Il film riceve sette candidature all'edizione degli Oscar del 1999, portandone a casa tre nella notte del 21 marzo 1999: quello per la miglior colonna sonora a Nicola Piovani, quello come miglior film straniero e quello per il miglior attore protagonista a Benigni. Benigni fu il quinto a vincerlo per una commedia e, insieme a Laurence Olivier, l'unico ad aver vinto tale premio in un film diretto da sé stesso. Fu anche il quarto artista nella storia a ricevere nello stesso anno le candidature come attore, regista e sceneggiatore, dopo Orson Welles, Woody Allen e Warren Beatty.
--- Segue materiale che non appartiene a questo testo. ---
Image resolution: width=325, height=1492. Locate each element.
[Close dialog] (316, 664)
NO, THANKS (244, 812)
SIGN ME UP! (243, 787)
Al momento della consegna del premio al miglior film straniero da parte di Sophia Loren, annunciato dall'attrice con la frase "And the Oscar goes to... Roberto!", l'attore toscano balzò sui braccioli e gli schienali delle poltrone della sala e raggiunse il palco passando sopra le teste dei divi di Hollywood presenti, suscitando clamore e divertimento del pubblico americano, abituato alla formalità della notte degli Oscar.

L'ULTIMA APPARIZIONE
Nelle scorse settimane Benigni è comparso improvvisamente a Prato dove ha varcato la porta di un ristorante di Oste, davanti agli occhi icreduli del titolare e dei camerieri. Benigni si è intrattenuto per il pranzo nel locale di Oste in compagnia delle sorelle e dei nipoti che ancora abitano a Vergaio. Tanta curiosità tra i clienti di «Sora Vassoia» che non hanno resistito chiedendo al regista un autografo e una foto insieme. Benigni si è mostrato disponibile e non si è sottratto ai fan.